Forum for Science, Industry and Business

Sponsored by:     3M 
Search our Site:

 

Pesticides -- easier detection of pollution and impact in rivers

08.09.2009
The long-term effects of pesticides on living organisms in rivers and on water quality can now be assessed more easily. Researchers from the Helmholtz Centre for Environmental Research (UFZ) have developed a tool that can estimate the harmful effect of pesticides, such as those flushed into rivers and streams from agricultural land, within minutes.

"It used to be very difficult to detect which chronic effects occur," explains Dr Matthias Liess, head of the UFZ's System Ecotoxicology Department. In their new approach, the Helmholtz researchers exploit the fact that pesticides cause characteristic changes to the composition of the life community that is affected.

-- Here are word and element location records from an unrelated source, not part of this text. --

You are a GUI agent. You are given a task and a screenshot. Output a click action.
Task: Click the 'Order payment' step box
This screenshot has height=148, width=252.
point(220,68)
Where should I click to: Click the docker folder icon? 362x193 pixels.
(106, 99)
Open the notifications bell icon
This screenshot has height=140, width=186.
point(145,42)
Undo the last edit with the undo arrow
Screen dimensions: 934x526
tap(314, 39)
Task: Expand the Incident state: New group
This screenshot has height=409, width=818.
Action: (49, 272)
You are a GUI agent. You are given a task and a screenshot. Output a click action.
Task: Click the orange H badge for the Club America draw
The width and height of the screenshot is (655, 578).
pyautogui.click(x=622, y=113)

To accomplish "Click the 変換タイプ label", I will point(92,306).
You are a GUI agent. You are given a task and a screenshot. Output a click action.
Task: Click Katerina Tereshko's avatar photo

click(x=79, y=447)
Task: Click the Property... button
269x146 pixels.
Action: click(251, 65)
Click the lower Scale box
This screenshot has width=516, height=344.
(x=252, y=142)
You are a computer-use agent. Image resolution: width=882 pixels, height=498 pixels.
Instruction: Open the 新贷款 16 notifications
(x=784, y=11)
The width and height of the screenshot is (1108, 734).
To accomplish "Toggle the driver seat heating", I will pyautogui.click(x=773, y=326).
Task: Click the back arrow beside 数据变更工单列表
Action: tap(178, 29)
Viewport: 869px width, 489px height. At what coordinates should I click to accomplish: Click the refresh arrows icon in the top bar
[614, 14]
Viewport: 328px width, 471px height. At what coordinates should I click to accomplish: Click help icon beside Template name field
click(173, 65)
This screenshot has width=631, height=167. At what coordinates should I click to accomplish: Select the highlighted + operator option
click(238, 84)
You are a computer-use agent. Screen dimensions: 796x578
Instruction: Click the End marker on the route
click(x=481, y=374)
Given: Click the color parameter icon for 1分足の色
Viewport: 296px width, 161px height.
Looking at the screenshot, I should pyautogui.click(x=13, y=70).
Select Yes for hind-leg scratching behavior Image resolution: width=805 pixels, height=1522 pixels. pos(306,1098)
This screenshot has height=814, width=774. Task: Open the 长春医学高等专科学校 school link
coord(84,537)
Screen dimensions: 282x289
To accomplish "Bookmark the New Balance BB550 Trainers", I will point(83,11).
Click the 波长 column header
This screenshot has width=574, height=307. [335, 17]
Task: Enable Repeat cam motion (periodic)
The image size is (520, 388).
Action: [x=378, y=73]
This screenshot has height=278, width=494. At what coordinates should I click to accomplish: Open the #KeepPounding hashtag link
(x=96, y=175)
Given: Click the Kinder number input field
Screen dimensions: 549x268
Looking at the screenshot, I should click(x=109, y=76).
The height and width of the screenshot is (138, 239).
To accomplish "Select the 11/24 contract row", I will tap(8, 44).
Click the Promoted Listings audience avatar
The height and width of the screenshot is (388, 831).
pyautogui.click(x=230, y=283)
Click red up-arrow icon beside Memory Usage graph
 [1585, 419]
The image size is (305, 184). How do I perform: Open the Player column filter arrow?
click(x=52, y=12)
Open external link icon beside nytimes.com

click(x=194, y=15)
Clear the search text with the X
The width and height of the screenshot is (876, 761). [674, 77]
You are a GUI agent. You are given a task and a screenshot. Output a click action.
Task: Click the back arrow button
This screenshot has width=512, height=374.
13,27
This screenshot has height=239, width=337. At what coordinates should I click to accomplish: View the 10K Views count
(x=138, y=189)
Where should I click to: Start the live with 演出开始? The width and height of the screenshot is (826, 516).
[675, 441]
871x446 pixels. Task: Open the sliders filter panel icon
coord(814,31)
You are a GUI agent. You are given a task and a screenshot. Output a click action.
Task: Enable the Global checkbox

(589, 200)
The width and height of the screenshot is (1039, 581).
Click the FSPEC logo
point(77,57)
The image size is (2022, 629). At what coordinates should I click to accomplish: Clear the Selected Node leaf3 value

"You just need to find out which living creatures, e.g. insects and crabs, are found at a certain point along the river and in what numbers," Liess explains. The authorities responsible for water management usually have such data available, he adds. Liess and his colleagues have now set up a Web application where this data can be entered and evaluated to show immediately how high the level of pollution in the rivers under investigation actually is. Users download an Excel table from the http://www.systemecology.eu/SPEAR/Start.html website and then enter the numbers of each kind of organism found at each sampling site. Once the table is complete it is fed into the 'SPEAR calculator' and the user enters the region in which the samples were taken. The calculator immediately shows what the water quality in the area in question is like. Regional data is currently available for Germany, France, Finland and Western Siberia, but the system has also been tested in the UK and in Australia. There is no charge for using the service.

Liess believes the authorities can use the calculation results to take suitable steps to reduce pesticide pollution of rivers. "But our tool can do more than just identify problem areas," the Helmholtz scientist stresses. It also indicates where unpolluted stretches of river are compensating for the effect of the pollution. This is extremely important because it can show when conservation methods have been successful. Another advantage of the new tool is that in many cases, complex, expensive chemical analyses will no longer be necessary.

Further information:
Dr. Matthias Liess
Helmholtz Centre for Environmental Research (UFZ)
Phone: +49-341-235-1578
http://www.ufz.de/index.php?en=3714
or
Tilo Arnhold (UFZ press officer)
Phone: +49-341-235-1269
E-mail: presse@ufz.de
Publication:
Beketov M.A., Foit K., Schäfer R.B., Schriever C.A., Sacchi A., Capri E., Biggs J., Wells C., Liess, M. (2009): SPEAR indicates pesticide effects in streams – comparative use of species- and family-level biomonitoring data.
Environmental Pollution 157(6), June 2009, 1841-1848
http://dx.doi.org/10.1016/j.envpol.2009.01.021
The study was supported by the Environment Agency of England and Wales and by the European Union.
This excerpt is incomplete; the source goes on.